Aaron, Stewart, and McCaig’s The Other Side delivers a strange and terrible beauty where the heat, humidity, fever, stench, and mania of the Vietnam War is palpable. If you don’t already own this one, you should.

The Other Side Special Edition. Cover art by Cameron Stewart.

The Other Side, written by Jason Aaron with drawings by Cameron Stewart and colors by Dave McCaig, recently received the deluxe edition treatment with a hardcover collected edition from Image Comics of the Eisner-nominated 2006 Vertigo mini-series. Marking 50 years since the American war in Vietnam reached its peak in terms of US troops committed, 2017 has seen the release of numerous new histories of the American phase of the Vietnam War, the release of Ken Burns and Lynn Novick’s documentary series The Vietnam War, and a concurrent renewed scholarly and public interest in the conflict, so Image’s reissue of this excellent series is very well-timed.

The Other Side p. 1. Script by Jason Aaron, art by Cameron Stewart.

The story follows the journeys of 19 year-old Marine PFC Bill Everette and People’s Army of North Vietnam (PAVN) recruit Vo Binh Dai, tracing roughly a year in their lives through brilliantly executed parallel storytelling.

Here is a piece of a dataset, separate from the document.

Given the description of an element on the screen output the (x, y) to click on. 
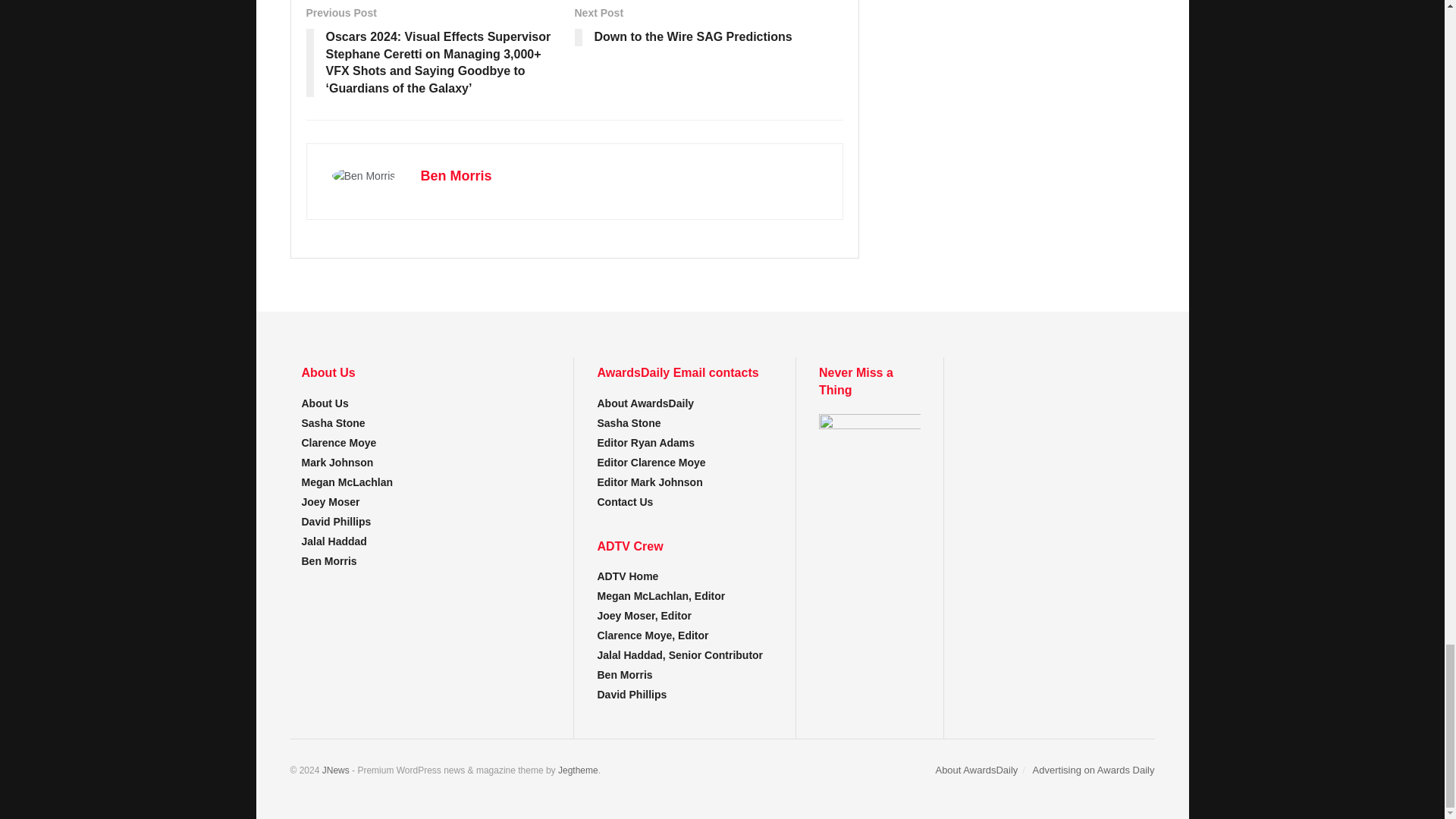
Jegtheme (577, 769)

Aaron has claimed that The Other Side represents the hardest work he has ever put into a book, and he credits the work with launching his subsequent career in comics. Cameron Stewart also put a great deal of effort into the work, including a research trip to Vietnam, and the new edition includes excerpts from his e-mails home, as well as numerous photographs from the trip. One of the latter particularly struck me: it shows Stewart, a skinny young man either emerging from or lowering himself into the opening of a tunnel system used by PAVN and Viet Cong troops during the war. The opening appears to be only an inch or less wider than Stewart’s ribcage, and the reader can easily draw a line from that particular tour to the claustrophobic scenes of Vo’s own time in the tunnels in the comic.

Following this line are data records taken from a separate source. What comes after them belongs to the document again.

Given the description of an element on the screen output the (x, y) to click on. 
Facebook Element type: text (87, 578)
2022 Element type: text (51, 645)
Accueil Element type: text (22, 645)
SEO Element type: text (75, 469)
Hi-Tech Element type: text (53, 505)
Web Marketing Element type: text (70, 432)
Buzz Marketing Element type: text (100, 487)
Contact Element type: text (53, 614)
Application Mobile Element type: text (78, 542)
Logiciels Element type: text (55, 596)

The Other Side. Aaron & Stewart.

Aaron and Stewart don’t shy away from the war’s brutality, horror, and – for Everette at least – pointlessness. Even more striking, however, is their choice to underline the madness of the war, both literally and figuratively, for Everette is truly mentally ill, suffering from visual and auditory hallucinations even before he leaves Boot Camp, and despite his honestly about his condition, the Marine doctors, Chaplin, and even his platoon sergeant in Vietnam are utterly unconcerned and uncaring. So long as he can keep it together enough to do his job in the field, no one really cares if he goes truly insane. Nor does Vo escape the madness as he and his comrades march down Route 559 (the Ho Chi Minh Trail), progressively falling victim to hunger, thirst, heat stroke, malaria, and other fevers, he too leaves reality behind for a world in which B-52 spilling thousands of pounds of explosives from their bellies become mythical dragons, and the American enemy monsters from legend. It is this kind of portrayal of mental and emotional stress and horror that sets The Other Side apart from most war comics with a Vietnam focus, and gives the book a visceral horror that very effectively reaches out and grabs the reader.

The Other Side.

Stewart’s artwork is perfectly suited to the story, and artist, writer, and colorist work together seamlessly to tell their tale of two kids who are ultimately little more that meat in an industrial grinder that controls their very lives and doesn’t care about either of them. This feeling of a lack of agency in the face of a seemingly inevitable and unavoidable progression towards madness and death pervades Aaron and Stewart’s book, and Stewart’s cartoony-realism combined with his use of deep blacks and a moody palette brilliantly used by McCaig bring a strange and terrible beauty to the entire book where the heat, humidity, fever, stench, and mania of the war and the land are palpable. This is one of those comics that really is important, and Image’s well-made hardback edition does it justice. The Other Side is available from your local comic shop or Amazon, and, if you don’t already own this one, you should.